§ **WORK INSTRUCTION**:
The entries are to be repeated in full, without any change.

§ **DATASET CONTENT**:
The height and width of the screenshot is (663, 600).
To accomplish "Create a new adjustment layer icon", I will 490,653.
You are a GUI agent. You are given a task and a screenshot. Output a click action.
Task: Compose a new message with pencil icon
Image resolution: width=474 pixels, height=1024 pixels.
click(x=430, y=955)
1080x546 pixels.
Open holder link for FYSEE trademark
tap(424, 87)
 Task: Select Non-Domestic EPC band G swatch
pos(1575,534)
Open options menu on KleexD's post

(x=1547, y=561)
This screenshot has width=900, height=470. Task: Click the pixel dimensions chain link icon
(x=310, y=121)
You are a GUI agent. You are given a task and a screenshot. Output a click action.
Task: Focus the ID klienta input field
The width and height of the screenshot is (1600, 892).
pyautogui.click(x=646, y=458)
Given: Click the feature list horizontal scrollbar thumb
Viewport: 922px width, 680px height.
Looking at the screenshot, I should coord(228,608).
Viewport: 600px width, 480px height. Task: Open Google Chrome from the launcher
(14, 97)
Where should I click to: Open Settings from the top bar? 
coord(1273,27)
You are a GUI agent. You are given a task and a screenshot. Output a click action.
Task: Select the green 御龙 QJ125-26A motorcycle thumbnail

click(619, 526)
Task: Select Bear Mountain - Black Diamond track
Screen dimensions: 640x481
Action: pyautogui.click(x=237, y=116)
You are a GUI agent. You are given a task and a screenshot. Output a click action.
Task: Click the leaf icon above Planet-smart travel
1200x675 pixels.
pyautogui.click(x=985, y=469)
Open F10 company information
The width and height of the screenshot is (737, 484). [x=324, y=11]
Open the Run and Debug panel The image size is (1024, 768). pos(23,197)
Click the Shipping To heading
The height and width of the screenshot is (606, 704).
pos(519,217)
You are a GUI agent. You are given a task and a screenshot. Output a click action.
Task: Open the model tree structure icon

§ **EXERCISE OUTPUT**:
The height and width of the screenshot is (663, 600).
To accomplish "Create a new adjustment layer icon", I will 490,653.
You are a GUI agent. You are given a task and a screenshot. Output a click action.
Task: Compose a new message with pencil icon
Image resolution: width=474 pixels, height=1024 pixels.
click(x=430, y=955)
1080x546 pixels.
Open holder link for FYSEE trademark
tap(424, 87)
 Task: Select Non-Domestic EPC band G swatch
pos(1575,534)
Open options menu on KleexD's post

(x=1547, y=561)
This screenshot has width=900, height=470. Task: Click the pixel dimensions chain link icon
(x=310, y=121)
You are a GUI agent. You are given a task and a screenshot. Output a click action.
Task: Focus the ID klienta input field
The width and height of the screenshot is (1600, 892).
pyautogui.click(x=646, y=458)
Given: Click the feature list horizontal scrollbar thumb
Viewport: 922px width, 680px height.
Looking at the screenshot, I should coord(228,608).
Viewport: 600px width, 480px height. Task: Open Google Chrome from the launcher
(14, 97)
Where should I click to: Open Settings from the top bar? 
coord(1273,27)
You are a GUI agent. You are given a task and a screenshot. Output a click action.
Task: Select the green 御龙 QJ125-26A motorcycle thumbnail

click(619, 526)
Task: Select Bear Mountain - Black Diamond track
Screen dimensions: 640x481
Action: pyautogui.click(x=237, y=116)
You are a GUI agent. You are given a task and a screenshot. Output a click action.
Task: Click the leaf icon above Planet-smart travel
1200x675 pixels.
pyautogui.click(x=985, y=469)
Open F10 company information
The width and height of the screenshot is (737, 484). [x=324, y=11]
Open the Run and Debug panel The image size is (1024, 768). pos(23,197)
Click the Shipping To heading
The height and width of the screenshot is (606, 704).
pos(519,217)
You are a GUI agent. You are given a task and a screenshot. Output a click action.
Task: Open the model tree structure icon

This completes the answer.